**Text provided**
← Back to team overview

yahoo-eng-team team mailing list archive

[Bug 1915710] [NEW] Doesn't download image from _base folder

 

Public bug reported:

Hello.

Recently I encountered with strange behavior of nova while upgrading
instance to a new flavor.

I did:
1. I created an instance from a previously made snapshot.
2. After the instance has been successfully created, I deleted the snapshot from image storage.
3. Created a new flavor with a bigger of disk space for the instance.
4. I made resize the instance using a new flavor, with case when there are not enough resources on the src compute node and the instance started migrating to another compute node where there are enough resources.
5. Once the instance disk has been completely copied to the new compute and the instance status has changed to VERITY_RESZIE, the instance disk (block device) remains the same size as in the old flavor. After confirming the upgrade, the disk remains the same size.

In the logs, I see a message like
https://github.com/openstack/nova/blob/stable/queens/nova/virt/libvirt/driver.py#L7570
and at the same time there is no image in the _base folder on the new
compute node, the image remains on the old compute node until it is
removed because its age is greater than the
remove_unused_original_minimum_age_seconds in nova.conf.

I made the following edits in the code:
/usr/lib/python2.7/dist-packages/nova/virt/libvirt/driver.py	
@@ -7676,13 +7676,13 @@
                       {'image_id': image_id, 'host': fallback_from_host},
                       instance=instance)
-            def copy_from_host(target):
+            def copy_from_host(target, image_id):
                 libvirt_utils.copy_image(src=target,
                                          dest=target,
                                          host=fallback_from_host,
                                          receive=True)

**Work instruction 1**
Check each statement against the bug report and answer yes or no, quoting the words from the report that decide it: (a) the snapshot was deleted from image storage after the instance was created; (b) after the upgrade was confirmed, the disk grew to the size of the new flavor; (c) the image was present in the _base folder on the new compute node.
The rows have nothing to do with the bug report.

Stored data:
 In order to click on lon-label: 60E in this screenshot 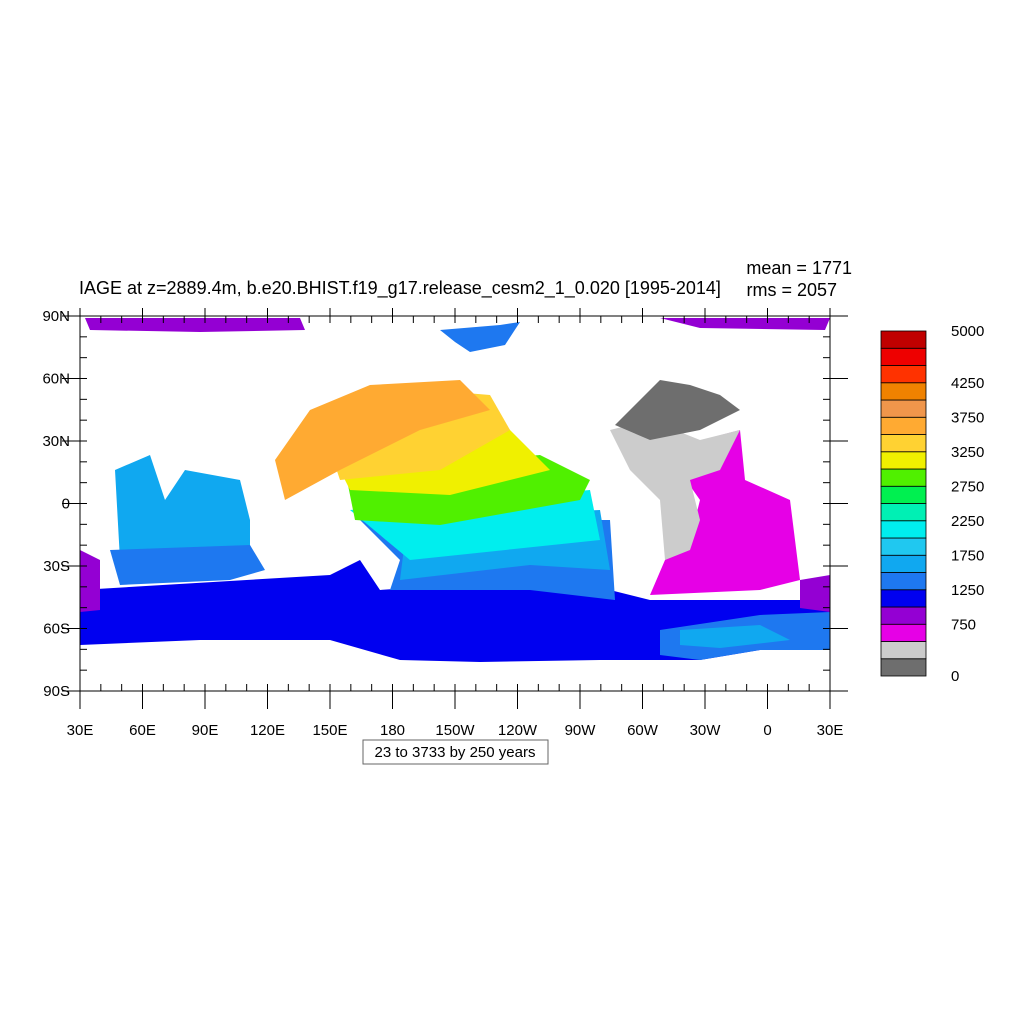, I will do `click(142, 730)`.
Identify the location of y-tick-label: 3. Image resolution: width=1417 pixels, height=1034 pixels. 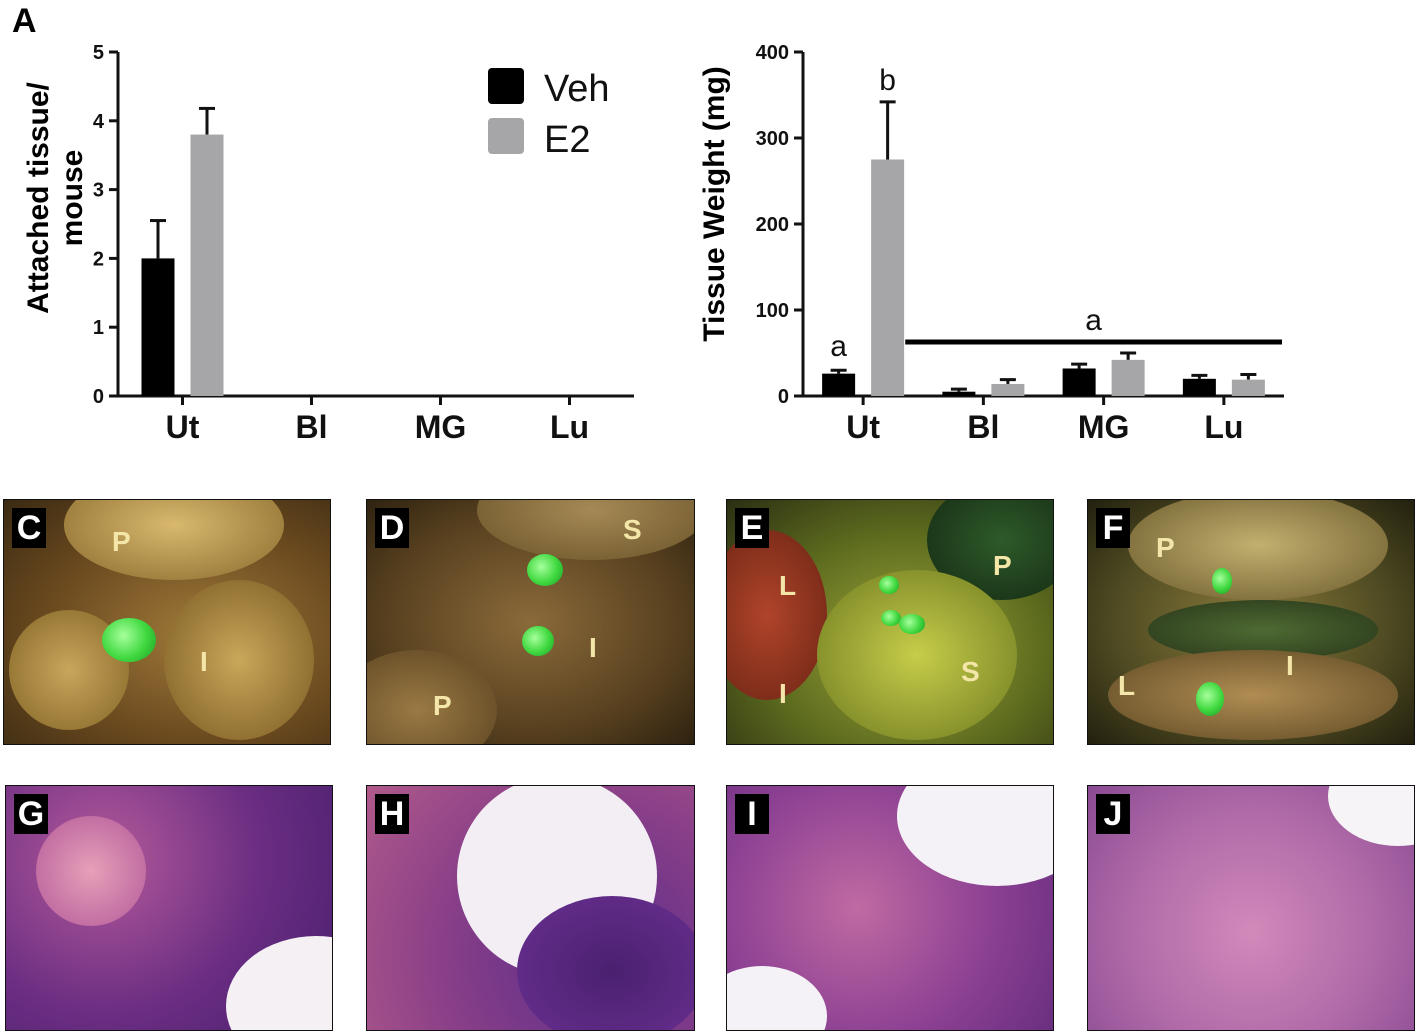
(98, 191).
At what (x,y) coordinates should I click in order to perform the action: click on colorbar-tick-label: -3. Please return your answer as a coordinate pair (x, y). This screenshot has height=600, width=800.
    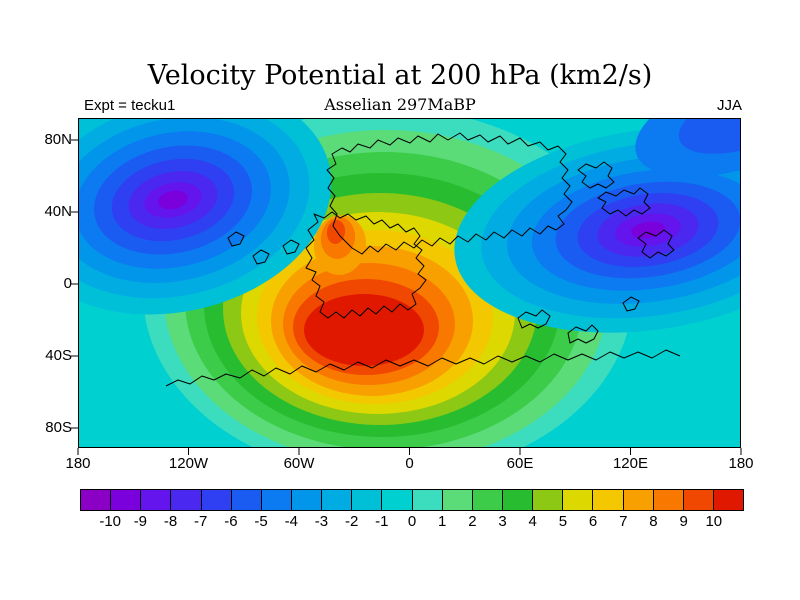
    Looking at the image, I should click on (322, 522).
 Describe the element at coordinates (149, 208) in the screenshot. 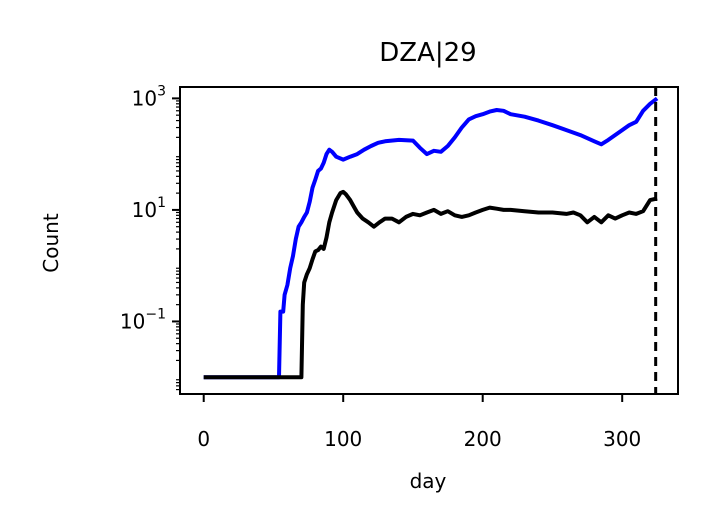

I see `y-tick-label: 10¹` at that location.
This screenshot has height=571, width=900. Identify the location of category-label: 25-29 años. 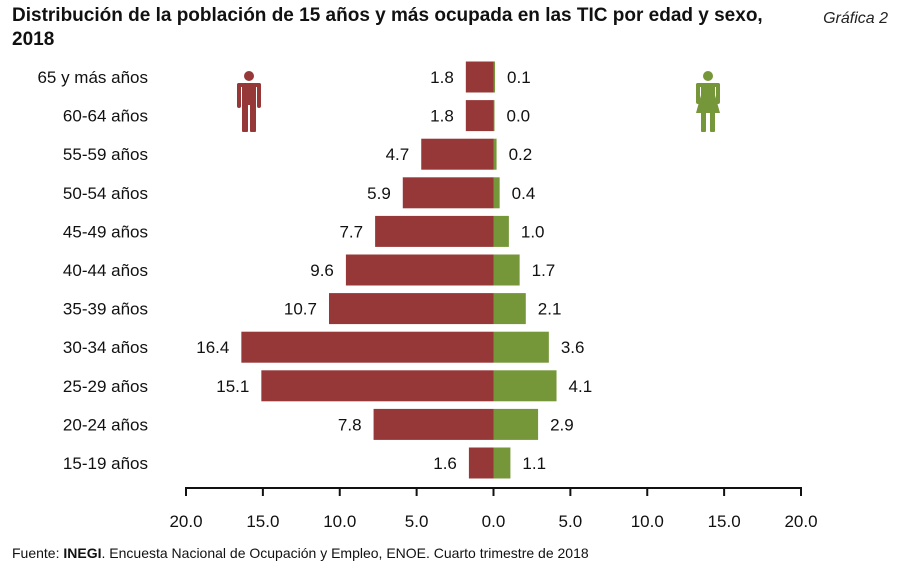
(106, 386).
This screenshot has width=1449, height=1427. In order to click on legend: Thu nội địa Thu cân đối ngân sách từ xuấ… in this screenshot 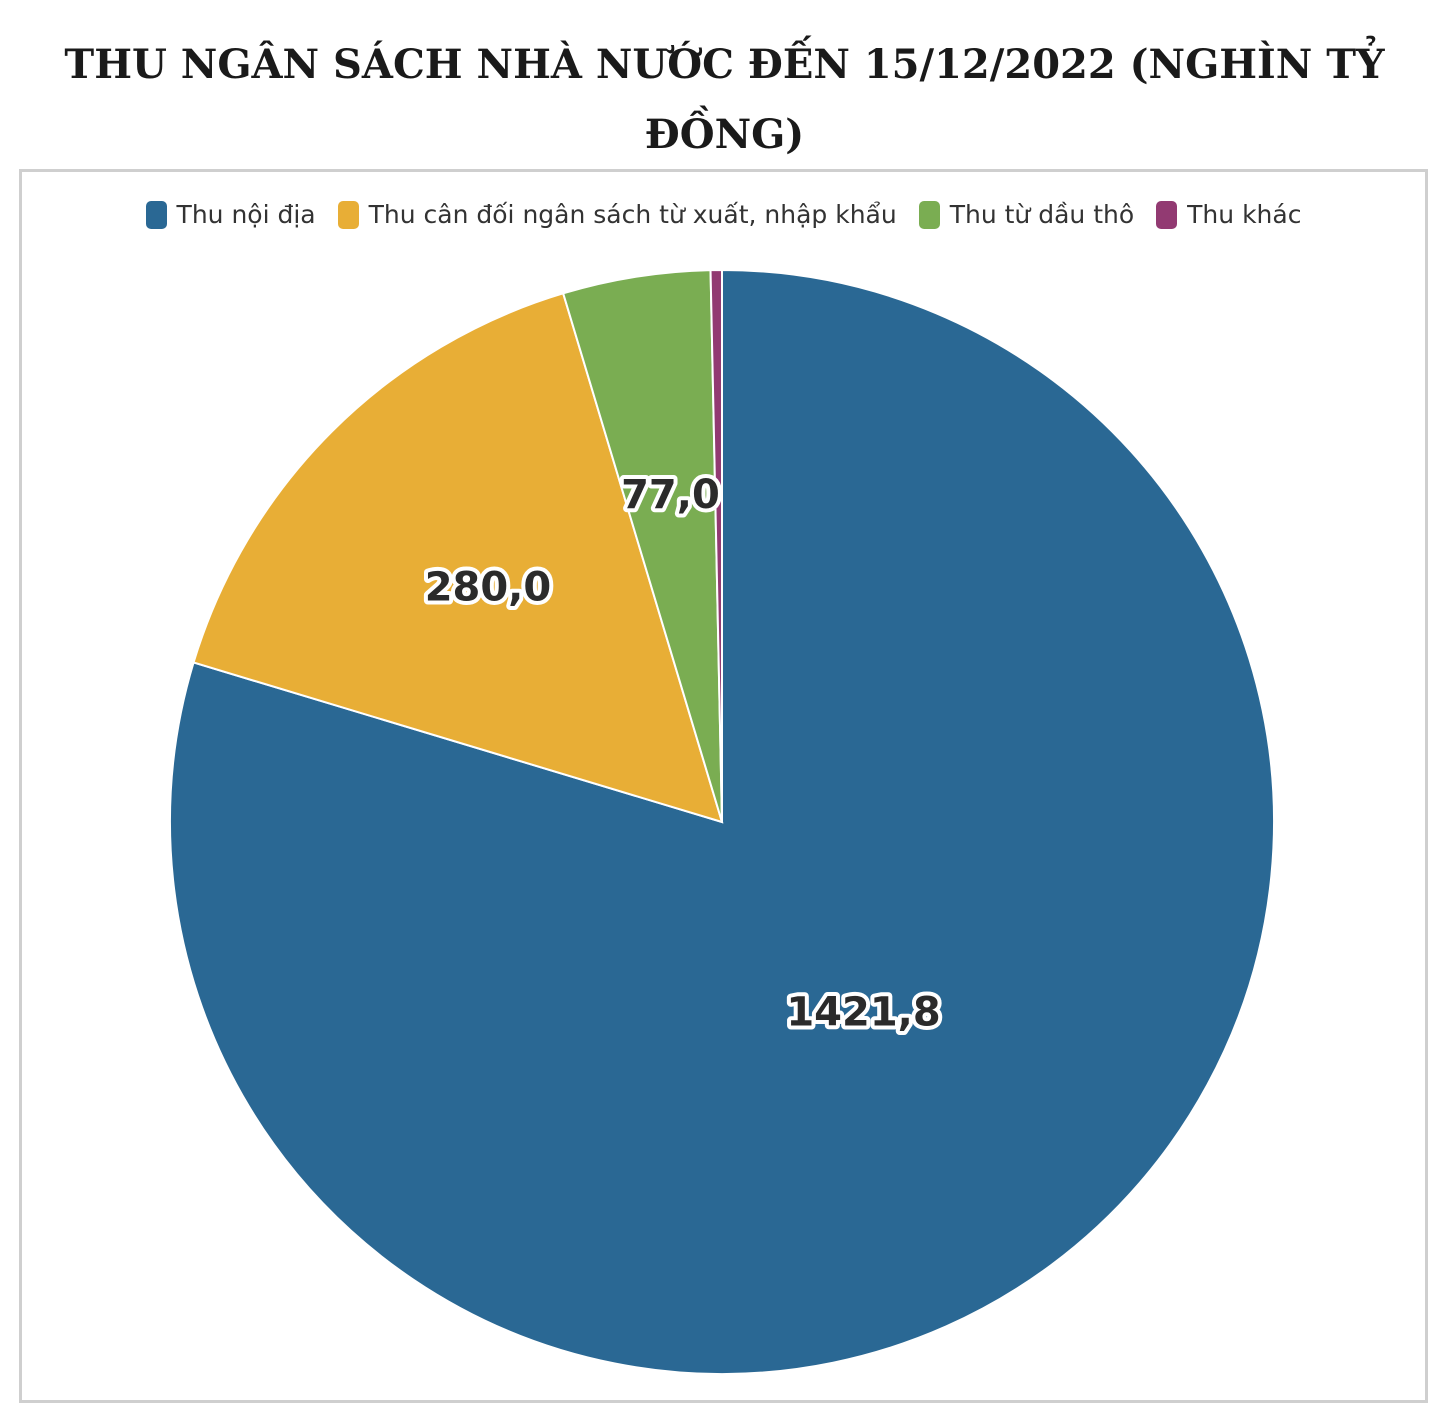, I will do `click(724, 214)`.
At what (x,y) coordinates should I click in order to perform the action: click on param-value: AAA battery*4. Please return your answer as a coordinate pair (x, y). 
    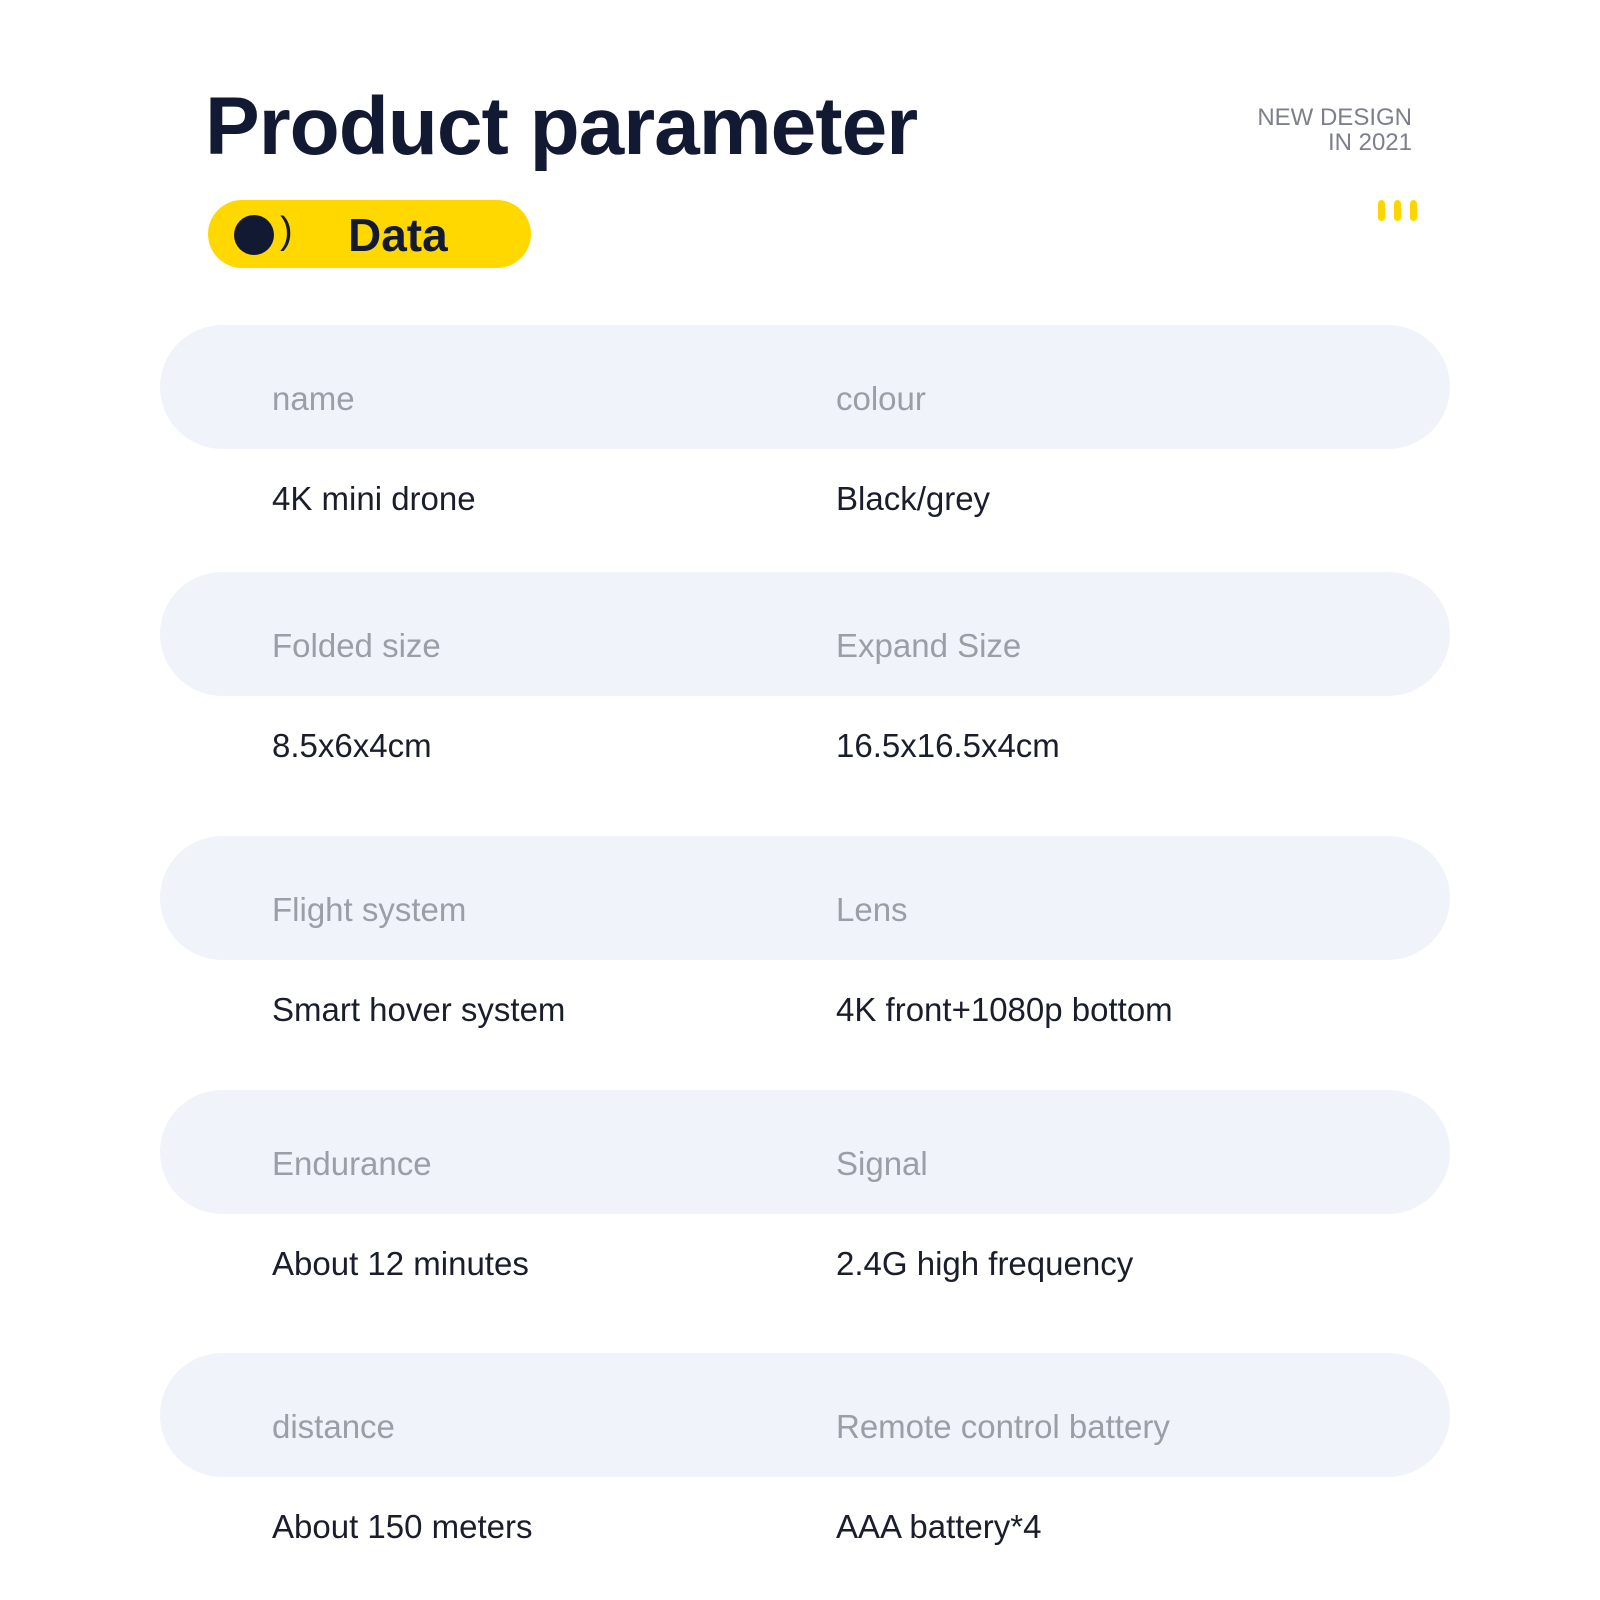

**Work instruction 2**
From the stored rows, extract the lines from the one containing "has height=600, width=800." to the one containing "at that location.", omitting the pictures.

**Result 1**
(a) Yes: "After the instance has been successfully created, I deleted the snapshot from image storage."
(b) No: "After confirming the upgrade, the disk remains the same size."
(c) No: "there is no image in the _base folder on the new compute node"

**Result 2**
At what (x,y) coordinates should I click in order to perform the action: click on colorbar-tick-label: -3. Please return your answer as a coordinate pair (x, y). This screenshot has height=600, width=800.
    Looking at the image, I should click on (322, 522).
 Describe the element at coordinates (149, 208) in the screenshot. 

I see `y-tick-label: 10¹` at that location.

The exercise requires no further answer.